By Lance Cpl. Andrew Cortez| Marine Corps Base Camp Pendleton
MARINE CORPS BASE CAMP PENDLETON, Calif. —
At Thanksgiving, families come together from all over to start celebrating the holiday season. Many Marines will travel home to see their families, but some Marines are not afforded that luxury because they are in the middle of training at the School of Infantry-West on Marine Corps Base Camp Pendleton. The Armed Services Young Men’s Christian Association created the Home Hospitality Adopt-a-Marine to solve that problem.
“The training schedule for the School of Infantry does not allow Marines enough time to travel home for the holidays,” said Vanessa Anderson
the community relations and event manager for Marine Corps Base Camp Pendleton’s ASYMCA.

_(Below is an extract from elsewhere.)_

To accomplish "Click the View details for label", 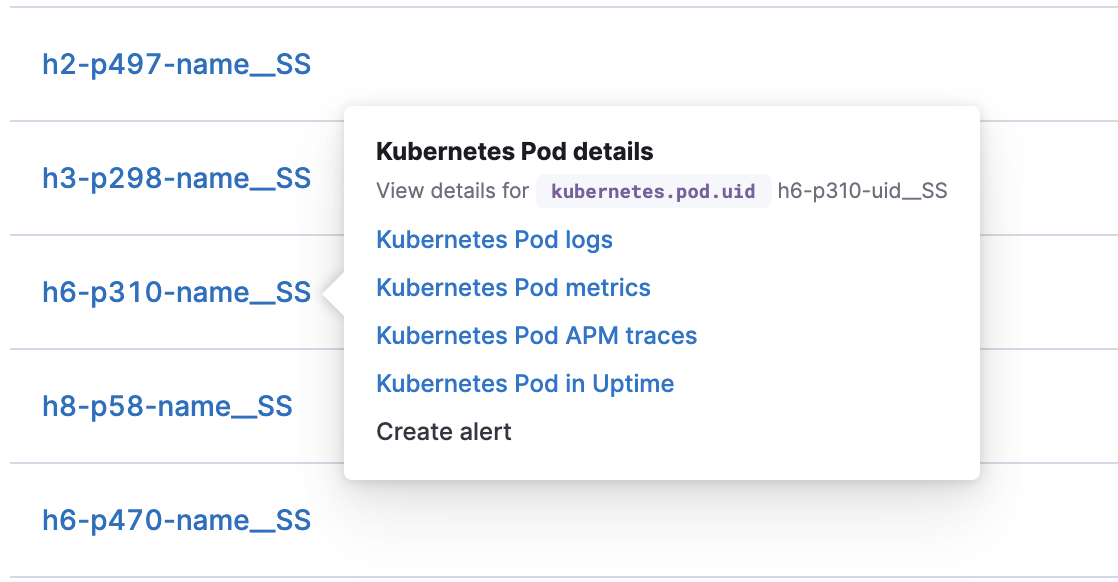I will coord(451,190).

The Home Hospitality Adopt-a-Marine for Thanksgiving Program was created several years ago. Many families open up their homes for the Marines of SOI to come celebrate Thanksgiving. Families will “adopt” two Marines so they can enjoy a home-cooked meal on Thanksgiving Day. Approximately 1300 Marines participate in this program each year.
“When we were told about the opportunity I noticed that everyone’s faces lit up,” said U.S. Marine Pfc. Damion Charlescon, a student with Lima Company, Marine Combat Training Battalion, SOI-West, Camp Pendleton. “To have people, we don’t know, reach out to us and welcome us into their homes for a family holiday means a lot.”
The SOI-West Marines will begin their day at 7 a.m. when the families pick them up from the SOI-West parade deck. From there, the families will take them to their home and give those Marines the family holiday experience they are missing by not going home. The Marines will return to SOI-West later that evening, after the conclusion of the Thanksgiving Day meal.
Families volunteering for the program are asked to adopt two Marines but may adopt more. Families must fill out a registration form with the ASYMCA and the command to volunteer for the program.
“We adopted seven Marines our first year,” said Robert Frackelton, a Home Hospitality Adopt-a-Marine for Thanksgiving Program volunteer. “My wife and kids absolutely loved it. We continue to adopt almost every year, and we adopt more Marines each time.”
The program has been going for over twenty years and continues to grow in volunteers. It was designed to make the Marines feel at home when they are away from home during the holidays.
“Most of the Marines in SOI-West are spending their first holidays away from their families,” said Anderson. “Giving them an experience like this can help them through being homesick, and give them a better mindset to continue on in their current training throughout the holiday season.”
“It’s a bummer not going home,” said Charlescon. “But having a home-cooked meal and being in a home around good people makes it feel like home.”